Enfin, le choix de donner la parole en premier à Smaïl Chergui de l’organisation pan-africaine n’était peut-être pas complètement innocent. La presse sénégalaise s’est faite l’interprète ces derniers jours de rumeurs selon lesquelles l’Union africaine ne voulait pas de ce Forum, estimant qu’il empiétait sur ses prérogatives. Il a fallu tout le talent des organisateurs franco-sénégalais pour convaincre les décideurs de l’UA de l’aspect informel et intellectuel de la rencontre dakaroise.
« Il n’a jamais été question pour nous de faire de ce forum un substitut au travail que fait l’UA dans ce domaine, mais nous voulions tout simplement promouvoir le dialogue en mettant autour de la table tous les « stakeholders », les chercheurs, les journalistes, les entrepreneurs, les représentants des ONGs qui ne se rencontreraient pas en circonstances normales », explique Camille Grand, directeur de la Fondation pour la recherche stratégique, un think tank parisien qui a collaboré avec l’Institut panafricain de stratégies (IPS) que dirige l’ancien ministre des affaires étrangères du Sénégal Cheikh Tidiane Gadio, pour concrétiser l’initiative. En invitant l’UA à prendre la parole dès la séance d’ouverture, les organisateurs ont désamorcé la tension.
Affluence et intérêt
Annoncé lors du Sommet de l’Elysée des 6 et 7 décembre 2013, le Forum de Dakar qui se déroule, lui aussi, sur deux jours (les 15 et 16 décembre 2014), a été conçu avant tout comme un espace international autour des questions de la paix et de la sécurité en Afrique. Il s’inspire des enceintes similaires qui existent sur d’autres continents telles que Manama au Bahreïn (Moyen-Orient), Shangri-la Dialogues à Singapour (Asie), Conférence de Munich (Europe) ou Conférence internationale sur la sécurité d’Halifax au Canada (Amérique). Tout comme ses modèles, le Forum de Dakar aspire à être pérenne.

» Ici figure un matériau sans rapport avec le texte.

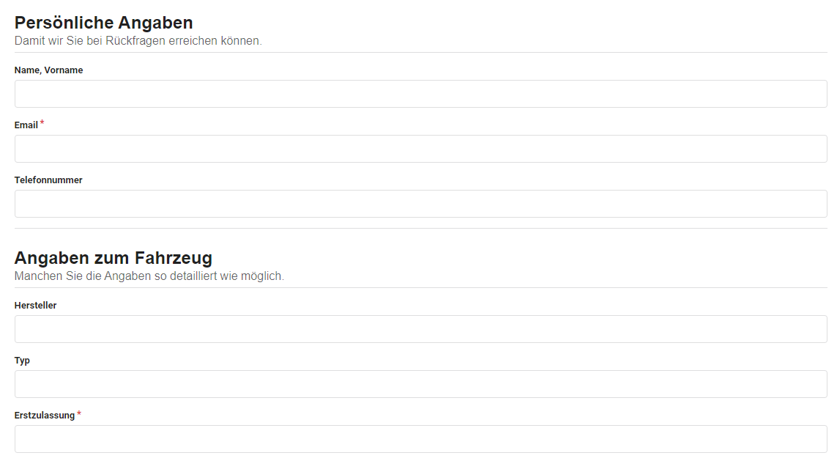This screenshot has width=837, height=461.
Task: Click the Telefonnummer label text
Action: pos(48,180)
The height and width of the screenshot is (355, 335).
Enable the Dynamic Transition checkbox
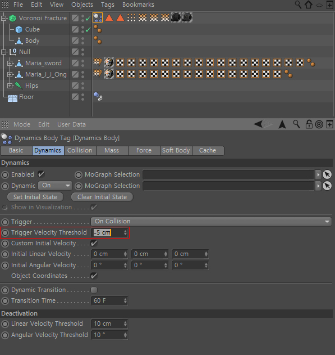tap(94, 290)
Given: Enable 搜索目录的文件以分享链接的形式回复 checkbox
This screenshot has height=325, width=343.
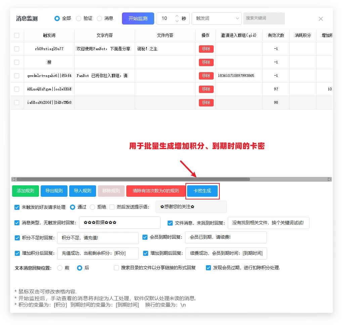Looking at the screenshot, I should tap(117, 268).
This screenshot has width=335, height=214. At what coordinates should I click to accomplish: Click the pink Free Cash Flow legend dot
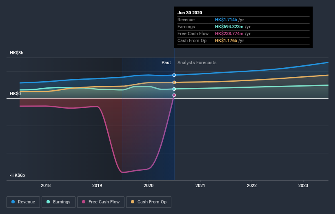[84, 202]
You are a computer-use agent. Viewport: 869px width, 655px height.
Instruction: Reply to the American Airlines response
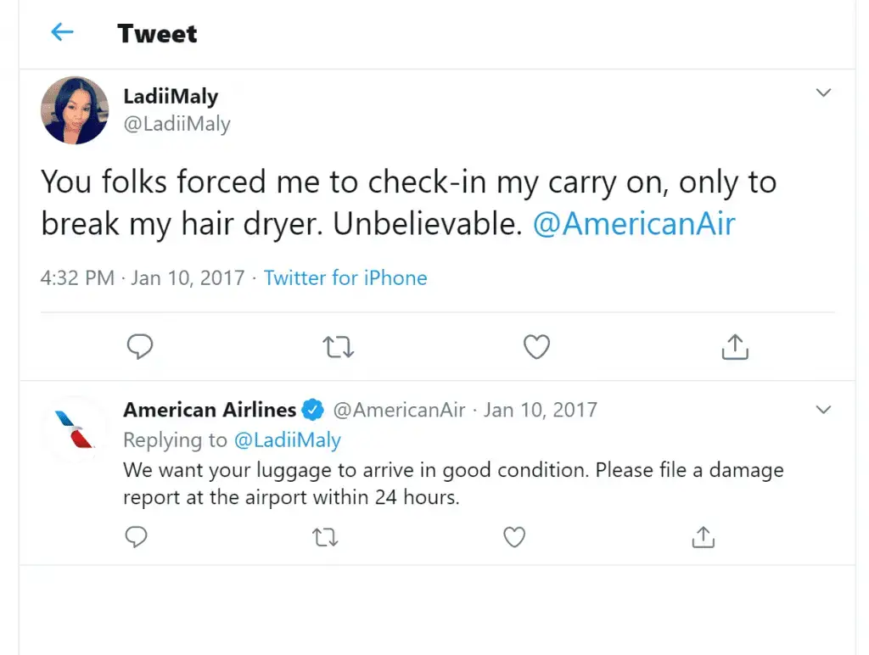(136, 537)
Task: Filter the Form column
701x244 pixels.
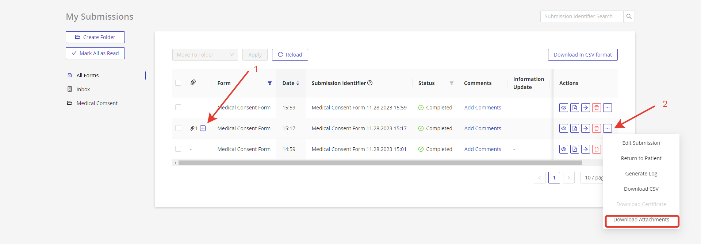Action: click(x=270, y=83)
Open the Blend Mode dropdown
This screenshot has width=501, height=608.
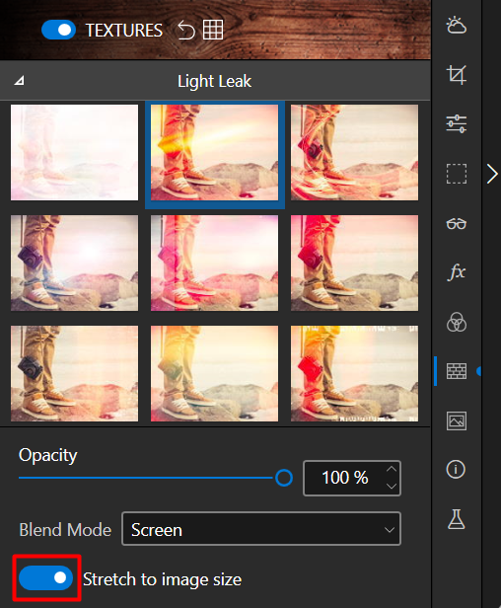pos(261,529)
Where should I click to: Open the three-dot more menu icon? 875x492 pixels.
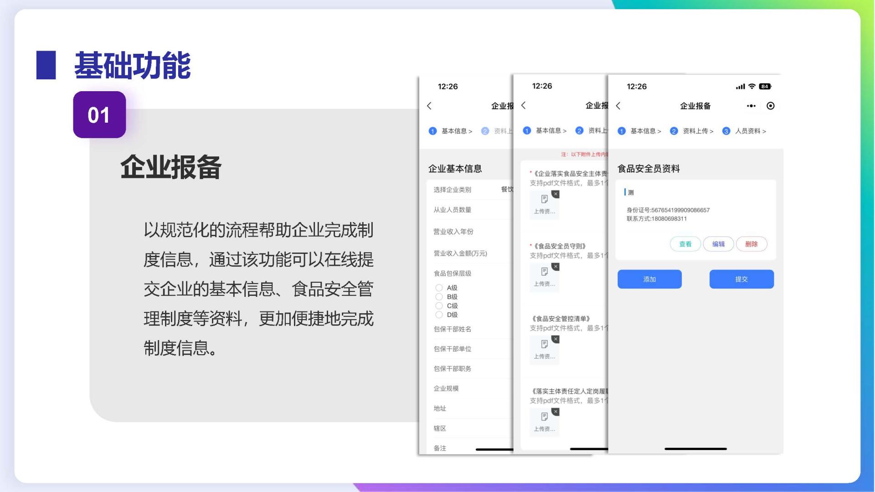(751, 106)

Une aspiration qui a toutes les chances d’être comblée compte tenu de l’extraordinaire intérêt que cette première édition semble avoir suscité, avec plus de 350 participants à une rencontre aux thématiques aussi ardues et spécialisées que « lutte contre le terrorisme et prévention de la radicalisation », « sûreté et sécurité maritime », « quelle réponse aux crises sanitaires », « territoires et frontières », « la menace des trafics : dissémination des armes et criminalité organisée ».
Les cinq ateliers, où ces sujets ont été débattus le premier jour, ont fait salle comble. Les participants, issus autant de la société civile que des gouvernements, ont pris la parole librement, interrogeant, interpelant les intervenants spécialisés ou complétant les propos de ces derniers par des récits d’expériences vécues. Les ateliers prévus pour la deuxième journée promettent de connaître la même affluence et intérêt.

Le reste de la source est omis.